ImmusanT Inc. in Cambridge, Massachusetts has received $20 million in early stage financing to develop its therapy and diagnostic tools for celiac disease. The funds from venture capital firm Vatera Healthcare Partners LLC are expected to support further research and development of the company’s Nexvax2 therapeutics and diagnostics to a proof-of-concept demonstration.
ImmusanT’s Nexvax2 therapeutic vaccine combines three peptides that elicit an immune response in patients with celiac disease who carry the immune recognition gene HLA-DQ2, which includes some 80 percent of patients. Nexvax2 is designed to help celiac disease patients alleviate the toxic effects of gluten, enabling them to return to a normal diet. ImmusanT is also developing a whole-blood functional T-cell test as a standalone diagnostic for celiac disease and a monitoring tool for the therapy.
Celiac disease is a disorder that damages the lining of the small intestine affecting the ability to absorb nutrients properly and can lead to malnutrition. The damage is due to a reaction to eating gluten, which is found in wheat, barley, rye, and possibly oats.
The company says the safety and tolerabilty of Nexvax2 have been demonstrated in a phase 1 clinical trial. Further trials are planned in 2012.

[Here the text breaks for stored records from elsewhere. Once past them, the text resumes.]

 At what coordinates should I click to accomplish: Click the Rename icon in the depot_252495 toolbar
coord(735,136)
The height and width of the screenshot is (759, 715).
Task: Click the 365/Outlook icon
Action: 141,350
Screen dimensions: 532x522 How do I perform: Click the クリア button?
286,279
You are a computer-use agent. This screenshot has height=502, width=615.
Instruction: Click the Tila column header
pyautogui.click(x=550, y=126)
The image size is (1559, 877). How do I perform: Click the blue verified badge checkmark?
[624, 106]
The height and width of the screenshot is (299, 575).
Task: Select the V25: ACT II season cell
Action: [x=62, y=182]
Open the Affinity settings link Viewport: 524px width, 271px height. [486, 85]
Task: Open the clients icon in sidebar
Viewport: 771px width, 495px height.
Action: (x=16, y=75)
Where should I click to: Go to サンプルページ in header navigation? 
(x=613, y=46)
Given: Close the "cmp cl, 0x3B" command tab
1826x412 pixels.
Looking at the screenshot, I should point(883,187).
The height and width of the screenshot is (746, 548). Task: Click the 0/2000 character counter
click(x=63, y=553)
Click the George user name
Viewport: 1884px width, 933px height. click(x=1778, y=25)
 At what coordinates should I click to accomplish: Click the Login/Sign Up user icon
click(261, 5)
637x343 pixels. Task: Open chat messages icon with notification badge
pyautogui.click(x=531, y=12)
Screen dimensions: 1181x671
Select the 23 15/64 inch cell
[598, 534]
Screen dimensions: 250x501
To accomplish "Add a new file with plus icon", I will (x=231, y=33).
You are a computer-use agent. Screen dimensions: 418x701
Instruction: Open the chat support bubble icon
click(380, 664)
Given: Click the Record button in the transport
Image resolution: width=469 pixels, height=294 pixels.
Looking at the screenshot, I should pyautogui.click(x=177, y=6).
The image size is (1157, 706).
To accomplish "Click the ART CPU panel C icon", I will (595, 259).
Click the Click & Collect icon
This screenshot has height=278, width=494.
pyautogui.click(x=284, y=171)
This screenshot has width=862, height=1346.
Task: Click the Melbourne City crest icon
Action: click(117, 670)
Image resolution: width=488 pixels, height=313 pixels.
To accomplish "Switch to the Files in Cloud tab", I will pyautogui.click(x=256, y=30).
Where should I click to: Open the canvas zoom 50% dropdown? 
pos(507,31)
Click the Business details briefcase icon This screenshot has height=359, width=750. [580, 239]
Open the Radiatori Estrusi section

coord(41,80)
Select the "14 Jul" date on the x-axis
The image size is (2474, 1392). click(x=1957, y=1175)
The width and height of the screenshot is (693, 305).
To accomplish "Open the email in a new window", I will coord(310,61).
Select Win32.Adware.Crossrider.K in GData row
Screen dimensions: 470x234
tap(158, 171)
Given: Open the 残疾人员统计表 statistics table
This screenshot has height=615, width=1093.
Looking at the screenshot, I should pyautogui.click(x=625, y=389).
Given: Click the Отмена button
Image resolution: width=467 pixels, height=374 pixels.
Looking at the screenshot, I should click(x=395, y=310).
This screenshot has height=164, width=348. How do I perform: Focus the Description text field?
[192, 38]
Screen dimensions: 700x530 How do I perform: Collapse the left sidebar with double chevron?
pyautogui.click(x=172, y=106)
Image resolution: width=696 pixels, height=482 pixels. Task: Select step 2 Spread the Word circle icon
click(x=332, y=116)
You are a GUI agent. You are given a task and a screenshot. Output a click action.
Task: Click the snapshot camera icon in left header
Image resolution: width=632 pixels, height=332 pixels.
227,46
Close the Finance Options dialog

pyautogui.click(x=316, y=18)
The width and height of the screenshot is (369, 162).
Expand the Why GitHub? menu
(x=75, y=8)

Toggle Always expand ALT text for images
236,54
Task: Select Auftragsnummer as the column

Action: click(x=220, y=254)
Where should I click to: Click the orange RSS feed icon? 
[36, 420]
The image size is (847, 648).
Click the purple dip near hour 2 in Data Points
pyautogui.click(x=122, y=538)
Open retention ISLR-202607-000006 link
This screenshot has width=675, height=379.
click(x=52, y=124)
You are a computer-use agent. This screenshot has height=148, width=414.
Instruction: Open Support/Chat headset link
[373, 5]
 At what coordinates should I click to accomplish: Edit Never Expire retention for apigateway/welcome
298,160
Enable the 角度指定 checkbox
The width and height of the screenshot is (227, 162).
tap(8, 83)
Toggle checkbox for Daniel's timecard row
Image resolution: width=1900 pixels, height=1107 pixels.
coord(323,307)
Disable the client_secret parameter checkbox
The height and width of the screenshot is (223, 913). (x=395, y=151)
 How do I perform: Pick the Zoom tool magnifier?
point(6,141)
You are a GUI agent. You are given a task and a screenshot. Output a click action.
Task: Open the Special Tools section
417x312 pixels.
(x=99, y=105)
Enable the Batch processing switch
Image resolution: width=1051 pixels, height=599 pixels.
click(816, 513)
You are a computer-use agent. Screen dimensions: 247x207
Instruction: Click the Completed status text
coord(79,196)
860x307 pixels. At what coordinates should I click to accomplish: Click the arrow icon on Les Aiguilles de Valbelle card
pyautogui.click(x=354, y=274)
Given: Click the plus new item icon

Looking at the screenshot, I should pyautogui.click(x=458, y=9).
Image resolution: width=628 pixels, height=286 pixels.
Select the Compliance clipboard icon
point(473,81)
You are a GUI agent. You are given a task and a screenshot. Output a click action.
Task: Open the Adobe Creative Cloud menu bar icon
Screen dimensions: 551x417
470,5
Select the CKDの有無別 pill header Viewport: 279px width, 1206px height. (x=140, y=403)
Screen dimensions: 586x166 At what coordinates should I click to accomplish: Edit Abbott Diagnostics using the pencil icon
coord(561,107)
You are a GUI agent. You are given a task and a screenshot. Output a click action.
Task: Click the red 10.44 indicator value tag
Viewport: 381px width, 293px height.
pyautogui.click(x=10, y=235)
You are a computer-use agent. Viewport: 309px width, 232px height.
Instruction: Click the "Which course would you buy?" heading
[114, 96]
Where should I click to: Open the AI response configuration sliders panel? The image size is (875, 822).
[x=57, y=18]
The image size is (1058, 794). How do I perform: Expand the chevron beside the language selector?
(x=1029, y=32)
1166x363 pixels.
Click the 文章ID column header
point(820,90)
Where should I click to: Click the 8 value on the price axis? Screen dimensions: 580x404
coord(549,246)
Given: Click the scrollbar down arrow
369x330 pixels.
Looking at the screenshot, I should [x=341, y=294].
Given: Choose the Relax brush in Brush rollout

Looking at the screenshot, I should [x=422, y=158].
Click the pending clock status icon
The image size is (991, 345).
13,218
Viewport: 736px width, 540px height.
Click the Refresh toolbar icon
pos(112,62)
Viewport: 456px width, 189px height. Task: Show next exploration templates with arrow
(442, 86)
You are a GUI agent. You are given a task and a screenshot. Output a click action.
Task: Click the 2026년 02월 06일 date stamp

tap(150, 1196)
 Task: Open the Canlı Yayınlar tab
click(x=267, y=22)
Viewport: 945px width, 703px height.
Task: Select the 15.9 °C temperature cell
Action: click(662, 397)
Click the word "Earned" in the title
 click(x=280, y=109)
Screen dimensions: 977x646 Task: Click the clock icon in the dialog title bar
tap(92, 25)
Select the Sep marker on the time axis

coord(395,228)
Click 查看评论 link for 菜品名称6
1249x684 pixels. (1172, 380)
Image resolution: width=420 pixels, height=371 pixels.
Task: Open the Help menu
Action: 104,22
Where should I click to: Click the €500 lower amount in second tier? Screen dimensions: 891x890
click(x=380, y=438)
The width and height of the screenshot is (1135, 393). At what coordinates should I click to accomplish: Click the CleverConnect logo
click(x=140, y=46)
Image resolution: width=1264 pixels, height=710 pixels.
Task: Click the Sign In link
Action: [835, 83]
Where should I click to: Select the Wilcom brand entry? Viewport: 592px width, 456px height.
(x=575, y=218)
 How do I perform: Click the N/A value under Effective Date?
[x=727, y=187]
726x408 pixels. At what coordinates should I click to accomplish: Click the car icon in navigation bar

ImmusanT’s founder and Chief Scientific Officer Bob Anderson (pictured at top) discovered the three peptides responsible for making gluten toxic to people with the disease. Anderson conducted the research underlying the company’s technology while the Walter and Eliza Hall Institute in Australia, where he now leads research on the immunology of celiac disease and defining the disease-causing components of gluten.